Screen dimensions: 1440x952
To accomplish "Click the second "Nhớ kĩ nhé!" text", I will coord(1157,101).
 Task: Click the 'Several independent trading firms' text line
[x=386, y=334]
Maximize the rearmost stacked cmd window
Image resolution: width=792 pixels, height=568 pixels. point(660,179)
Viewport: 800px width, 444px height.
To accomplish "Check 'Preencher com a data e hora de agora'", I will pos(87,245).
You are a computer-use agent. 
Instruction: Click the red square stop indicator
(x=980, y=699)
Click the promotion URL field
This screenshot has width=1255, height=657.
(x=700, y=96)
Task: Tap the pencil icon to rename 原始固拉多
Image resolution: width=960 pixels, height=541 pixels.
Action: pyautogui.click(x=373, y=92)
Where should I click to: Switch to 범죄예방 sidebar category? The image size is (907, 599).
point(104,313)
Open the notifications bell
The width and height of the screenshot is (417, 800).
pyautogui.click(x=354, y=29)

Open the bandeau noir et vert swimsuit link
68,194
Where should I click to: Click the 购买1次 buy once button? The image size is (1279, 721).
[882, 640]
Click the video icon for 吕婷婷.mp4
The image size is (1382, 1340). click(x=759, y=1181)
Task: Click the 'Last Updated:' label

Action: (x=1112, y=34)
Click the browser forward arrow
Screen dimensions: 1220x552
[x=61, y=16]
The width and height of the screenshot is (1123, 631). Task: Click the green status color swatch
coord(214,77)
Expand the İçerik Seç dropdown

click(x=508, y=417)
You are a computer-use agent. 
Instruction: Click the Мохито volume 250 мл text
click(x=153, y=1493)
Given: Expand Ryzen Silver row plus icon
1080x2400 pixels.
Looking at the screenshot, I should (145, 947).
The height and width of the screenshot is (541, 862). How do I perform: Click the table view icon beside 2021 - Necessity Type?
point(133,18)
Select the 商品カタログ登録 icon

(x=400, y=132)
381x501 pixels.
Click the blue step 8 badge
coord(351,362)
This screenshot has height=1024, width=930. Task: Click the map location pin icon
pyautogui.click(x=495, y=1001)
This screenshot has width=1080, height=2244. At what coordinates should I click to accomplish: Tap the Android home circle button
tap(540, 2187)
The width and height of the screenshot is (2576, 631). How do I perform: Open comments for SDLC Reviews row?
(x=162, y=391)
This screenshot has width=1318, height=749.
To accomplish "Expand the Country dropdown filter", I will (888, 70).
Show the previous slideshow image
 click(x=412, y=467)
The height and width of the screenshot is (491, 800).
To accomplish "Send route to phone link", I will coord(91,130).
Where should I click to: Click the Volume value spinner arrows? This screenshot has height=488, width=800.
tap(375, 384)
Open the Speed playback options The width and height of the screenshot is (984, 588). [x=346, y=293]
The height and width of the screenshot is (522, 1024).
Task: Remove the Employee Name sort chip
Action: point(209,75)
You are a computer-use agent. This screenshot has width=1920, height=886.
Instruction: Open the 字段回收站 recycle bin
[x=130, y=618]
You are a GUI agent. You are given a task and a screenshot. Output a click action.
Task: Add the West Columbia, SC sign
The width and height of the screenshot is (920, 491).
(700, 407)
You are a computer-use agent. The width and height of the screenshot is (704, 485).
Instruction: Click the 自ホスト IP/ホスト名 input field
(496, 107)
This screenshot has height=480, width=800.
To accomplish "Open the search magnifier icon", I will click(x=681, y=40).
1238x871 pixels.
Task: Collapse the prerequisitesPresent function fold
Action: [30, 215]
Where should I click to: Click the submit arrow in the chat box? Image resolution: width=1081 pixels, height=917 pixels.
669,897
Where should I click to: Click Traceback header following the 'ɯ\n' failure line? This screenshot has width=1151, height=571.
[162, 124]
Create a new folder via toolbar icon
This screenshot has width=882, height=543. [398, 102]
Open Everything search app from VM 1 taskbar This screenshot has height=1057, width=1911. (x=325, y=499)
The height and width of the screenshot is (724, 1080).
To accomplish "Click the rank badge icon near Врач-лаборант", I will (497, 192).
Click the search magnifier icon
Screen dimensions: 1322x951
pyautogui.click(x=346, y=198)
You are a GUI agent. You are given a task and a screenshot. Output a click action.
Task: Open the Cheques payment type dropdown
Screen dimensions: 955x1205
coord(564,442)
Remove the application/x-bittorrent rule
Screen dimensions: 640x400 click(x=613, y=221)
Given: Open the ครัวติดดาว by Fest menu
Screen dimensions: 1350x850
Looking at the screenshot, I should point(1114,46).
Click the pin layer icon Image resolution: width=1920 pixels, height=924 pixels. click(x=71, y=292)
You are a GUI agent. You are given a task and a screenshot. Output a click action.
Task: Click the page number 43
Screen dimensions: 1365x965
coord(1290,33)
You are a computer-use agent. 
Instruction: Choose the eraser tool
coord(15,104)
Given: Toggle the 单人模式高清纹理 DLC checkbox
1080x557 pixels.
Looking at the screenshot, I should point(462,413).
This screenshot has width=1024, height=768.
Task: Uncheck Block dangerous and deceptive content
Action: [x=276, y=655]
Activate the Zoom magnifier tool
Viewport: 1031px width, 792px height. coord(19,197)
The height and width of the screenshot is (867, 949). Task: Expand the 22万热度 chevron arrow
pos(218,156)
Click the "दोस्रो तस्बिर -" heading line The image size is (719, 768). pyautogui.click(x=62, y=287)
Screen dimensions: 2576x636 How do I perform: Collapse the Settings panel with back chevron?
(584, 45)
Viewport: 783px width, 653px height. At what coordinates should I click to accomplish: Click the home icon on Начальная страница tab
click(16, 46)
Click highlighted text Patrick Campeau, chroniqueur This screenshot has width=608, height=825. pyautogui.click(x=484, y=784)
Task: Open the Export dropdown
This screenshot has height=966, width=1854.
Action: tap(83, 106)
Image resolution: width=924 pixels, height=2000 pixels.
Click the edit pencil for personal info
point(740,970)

++++++++++++++++++++

- _INSTRUCTIONS FOR THE TASK_
Type out the full listing again, exactly as given.

- _REPLY_
Screen dimensions: 1440x952
To accomplish "Click the second "Nhớ kĩ nhé!" text", I will coord(1157,101).
 Task: Click the 'Several independent trading firms' text line
[x=386, y=334]
Maximize the rearmost stacked cmd window
Image resolution: width=792 pixels, height=568 pixels. point(660,179)
Viewport: 800px width, 444px height.
To accomplish "Check 'Preencher com a data e hora de agora'", I will pos(87,245).
You are a computer-use agent. 
Instruction: Click the red square stop indicator
(x=980, y=699)
Click the promotion URL field
This screenshot has width=1255, height=657.
(x=700, y=96)
Task: Tap the pencil icon to rename 原始固拉多
Image resolution: width=960 pixels, height=541 pixels.
Action: pyautogui.click(x=373, y=92)
Where should I click to: Switch to 범죄예방 sidebar category? The image size is (907, 599).
point(104,313)
Open the notifications bell
The width and height of the screenshot is (417, 800).
pyautogui.click(x=354, y=29)

Open the bandeau noir et vert swimsuit link
68,194
Where should I click to: Click the 购买1次 buy once button? The image size is (1279, 721).
[882, 640]
Click the video icon for 吕婷婷.mp4
The image size is (1382, 1340). click(x=759, y=1181)
Task: Click the 'Last Updated:' label

Action: (x=1112, y=34)
Click the browser forward arrow
Screen dimensions: 1220x552
[x=61, y=16]
The width and height of the screenshot is (1123, 631). Task: Click the green status color swatch
coord(214,77)
Expand the İçerik Seç dropdown

click(x=508, y=417)
You are a computer-use agent. 
Instruction: Click the Мохито volume 250 мл text
click(x=153, y=1493)
Given: Expand Ryzen Silver row plus icon
1080x2400 pixels.
Looking at the screenshot, I should (145, 947).
The height and width of the screenshot is (541, 862). How do I perform: Click the table view icon beside 2021 - Necessity Type?
point(133,18)
Select the 商品カタログ登録 icon

(x=400, y=132)
381x501 pixels.
Click the blue step 8 badge
coord(351,362)
This screenshot has height=1024, width=930. Task: Click the map location pin icon
pyautogui.click(x=495, y=1001)
This screenshot has width=1080, height=2244. At what coordinates should I click to accomplish: Tap the Android home circle button
tap(540, 2187)
The width and height of the screenshot is (2576, 631). How do I perform: Open comments for SDLC Reviews row?
(x=162, y=391)
This screenshot has width=1318, height=749.
To accomplish "Expand the Country dropdown filter", I will (888, 70).
Show the previous slideshow image
 click(x=412, y=467)
The height and width of the screenshot is (491, 800).
To accomplish "Send route to phone link", I will coord(91,130).
Where should I click to: Click the Volume value spinner arrows? This screenshot has height=488, width=800.
tap(375, 384)
Open the Speed playback options The width and height of the screenshot is (984, 588). [x=346, y=293]
The height and width of the screenshot is (522, 1024).
Task: Remove the Employee Name sort chip
Action: point(209,75)
You are a computer-use agent. This screenshot has width=1920, height=886.
Instruction: Open the 字段回收站 recycle bin
[x=130, y=618]
You are a GUI agent. You are given a task and a screenshot. Output a click action.
Task: Add the West Columbia, SC sign
The width and height of the screenshot is (920, 491).
(700, 407)
You are a computer-use agent. The width and height of the screenshot is (704, 485).
Instruction: Click the 自ホスト IP/ホスト名 input field
(496, 107)
This screenshot has height=480, width=800.
To accomplish "Open the search magnifier icon", I will click(x=681, y=40).
1238x871 pixels.
Task: Collapse the prerequisitesPresent function fold
Action: [30, 215]
Where should I click to: Click the submit arrow in the chat box? Image resolution: width=1081 pixels, height=917 pixels.
669,897
Where should I click to: Click Traceback header following the 'ɯ\n' failure line? This screenshot has width=1151, height=571.
[162, 124]
Create a new folder via toolbar icon
This screenshot has width=882, height=543. [398, 102]
Open Everything search app from VM 1 taskbar This screenshot has height=1057, width=1911. (x=325, y=499)
The height and width of the screenshot is (724, 1080).
To accomplish "Click the rank badge icon near Врач-лаборант", I will (497, 192).
Click the search magnifier icon
Screen dimensions: 1322x951
pyautogui.click(x=346, y=198)
You are a GUI agent. You are given a task and a screenshot. Output a click action.
Task: Open the Cheques payment type dropdown
Screen dimensions: 955x1205
coord(564,442)
Remove the application/x-bittorrent rule
Screen dimensions: 640x400 click(x=613, y=221)
Given: Open the ครัวติดดาว by Fest menu
Screen dimensions: 1350x850
Looking at the screenshot, I should point(1114,46).
Click the pin layer icon Image resolution: width=1920 pixels, height=924 pixels. click(x=71, y=292)
You are a GUI agent. You are given a task and a screenshot. Output a click action.
Task: Click the page number 43
Screen dimensions: 1365x965
coord(1290,33)
You are a computer-use agent. 
Instruction: Choose the eraser tool
coord(15,104)
Given: Toggle the 单人模式高清纹理 DLC checkbox
1080x557 pixels.
Looking at the screenshot, I should point(462,413).
This screenshot has width=1024, height=768.
Task: Uncheck Block dangerous and deceptive content
Action: [x=276, y=655]
Activate the Zoom magnifier tool
Viewport: 1031px width, 792px height. coord(19,197)
The height and width of the screenshot is (867, 949). Task: Expand the 22万热度 chevron arrow
pos(218,156)
Click the "दोस्रो तस्बिर -" heading line The image size is (719, 768). pyautogui.click(x=62, y=287)
Screen dimensions: 2576x636 How do I perform: Collapse the Settings panel with back chevron?
(584, 45)
Viewport: 783px width, 653px height. At what coordinates should I click to accomplish: Click the home icon on Начальная страница tab
click(16, 46)
Click highlighted text Patrick Campeau, chroniqueur This screenshot has width=608, height=825. pyautogui.click(x=484, y=784)
Task: Open the Export dropdown
This screenshot has height=966, width=1854.
Action: tap(83, 106)
Image resolution: width=924 pixels, height=2000 pixels.
Click the edit pencil for personal info
point(740,970)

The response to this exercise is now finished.